# DATA EXCERPTS
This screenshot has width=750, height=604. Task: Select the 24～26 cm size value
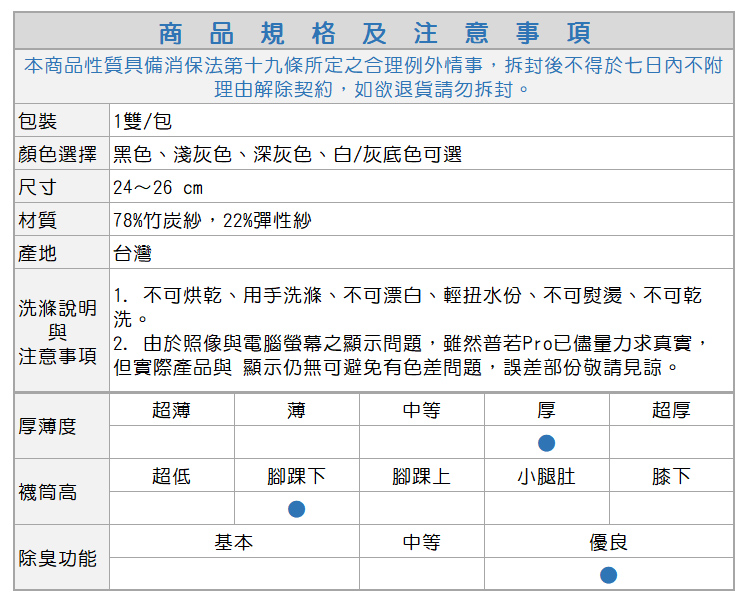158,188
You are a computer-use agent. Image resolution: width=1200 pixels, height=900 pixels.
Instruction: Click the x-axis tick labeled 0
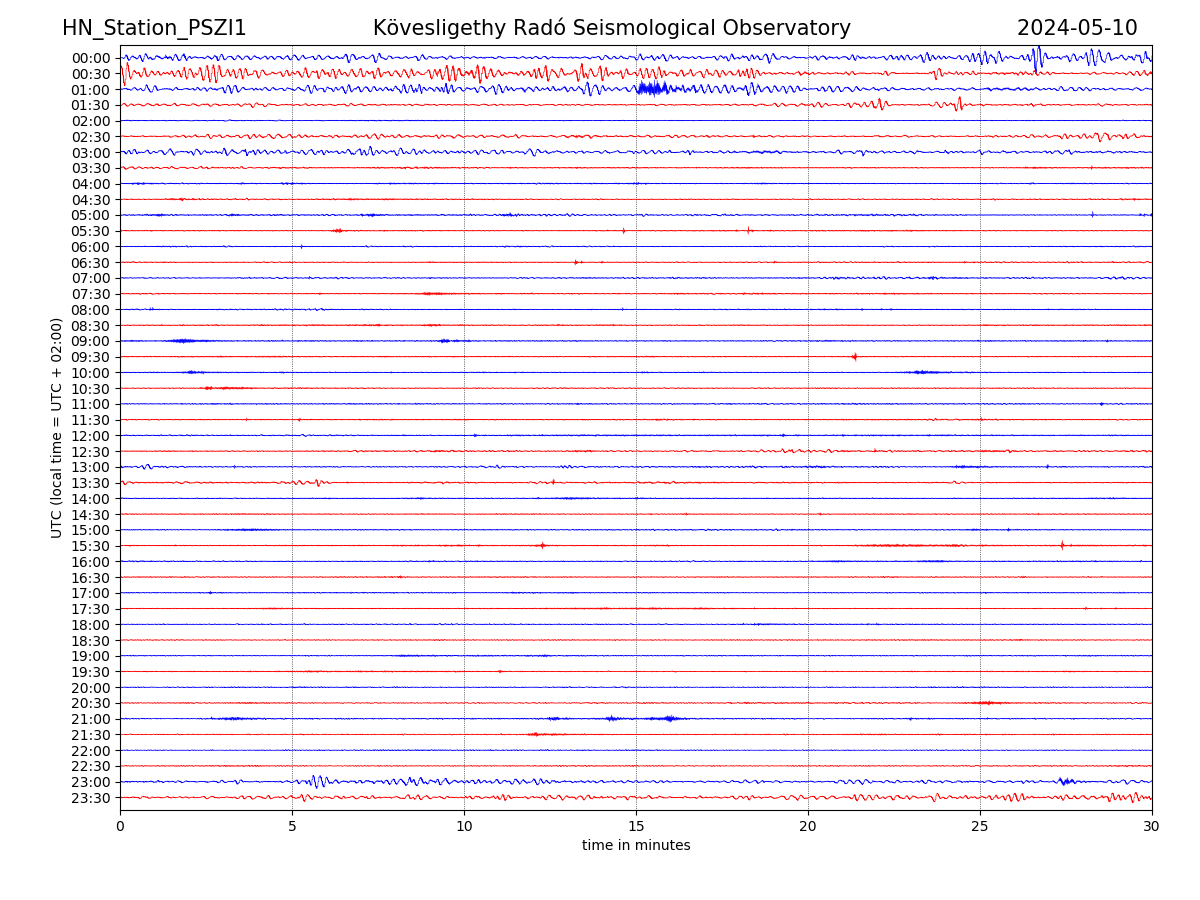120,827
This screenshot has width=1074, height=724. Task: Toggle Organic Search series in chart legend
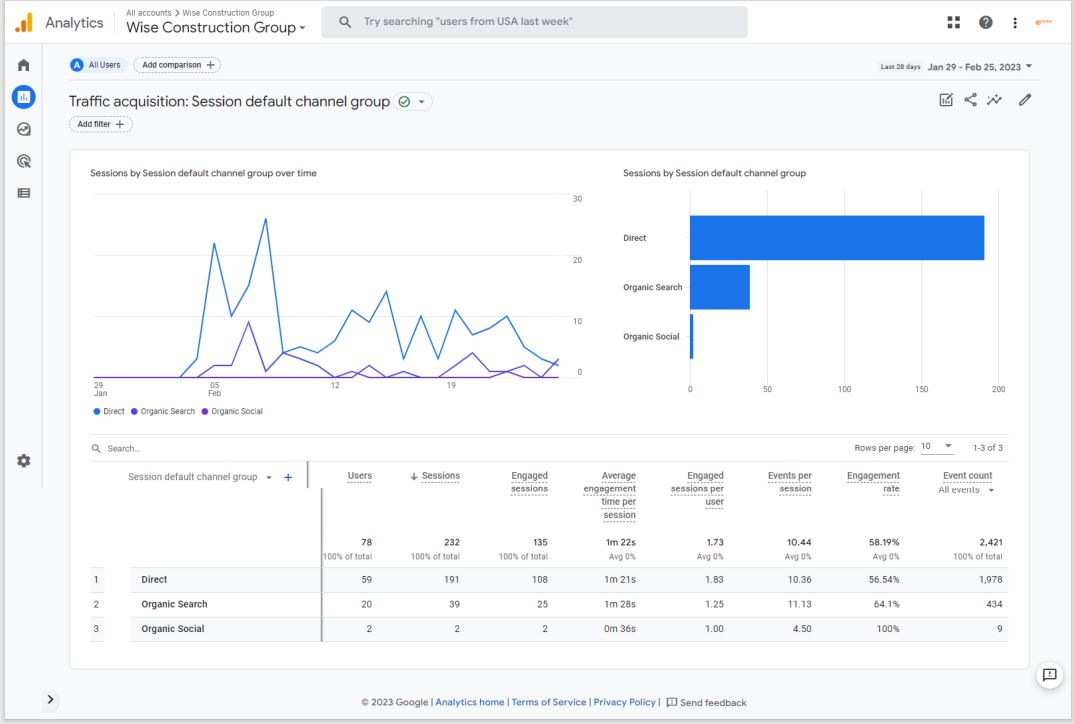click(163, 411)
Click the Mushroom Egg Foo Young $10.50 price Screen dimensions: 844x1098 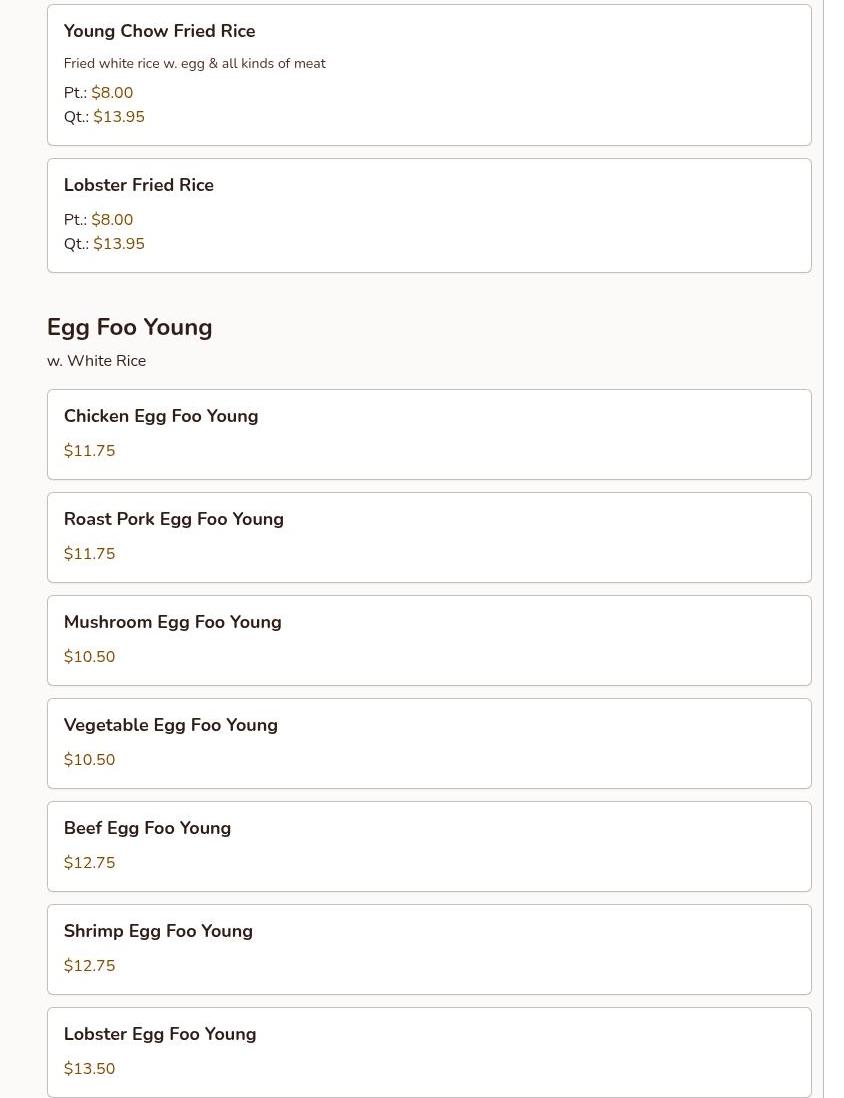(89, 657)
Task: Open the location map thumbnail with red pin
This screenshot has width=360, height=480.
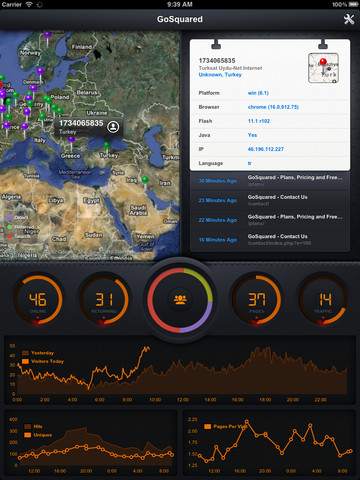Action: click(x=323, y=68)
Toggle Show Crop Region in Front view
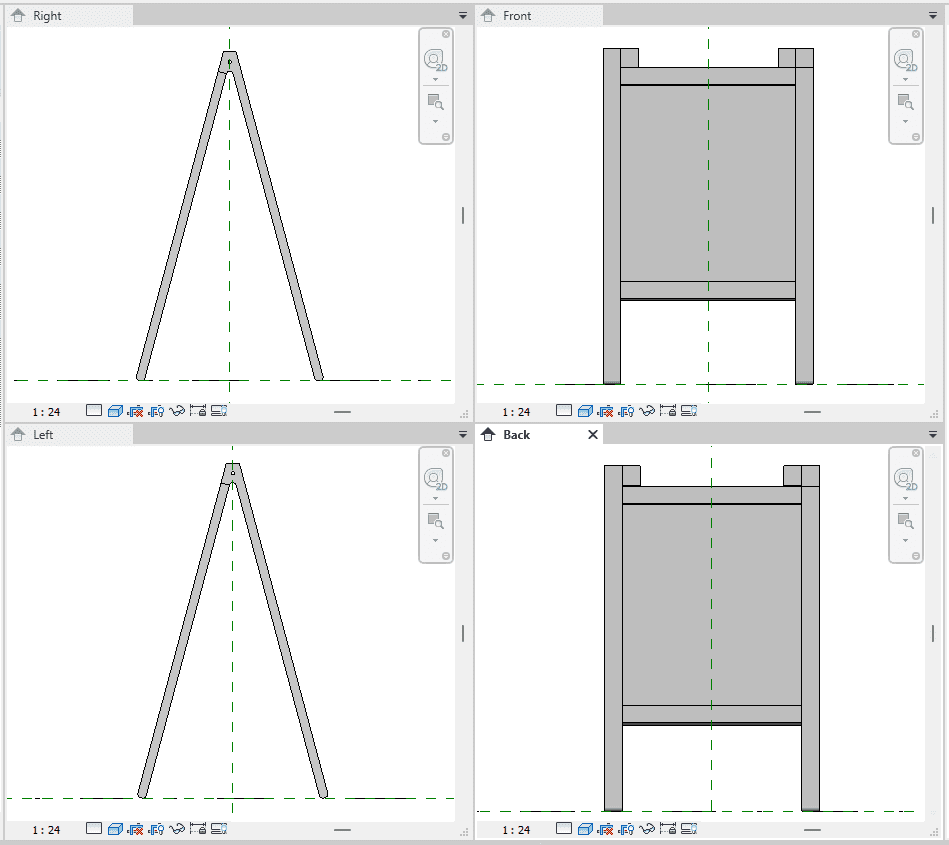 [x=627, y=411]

# WORK ITEM
The lines wanted run from the line containing "Task: Open the" through the end of the entries; return them exactly, both ends included, and keep pictures out.

# WRITTEN ANSWER
Task: Open the location map thumbnail with red pin
This screenshot has width=360, height=480.
Action: click(x=323, y=68)
Toggle Show Crop Region in Front view
 [x=627, y=411]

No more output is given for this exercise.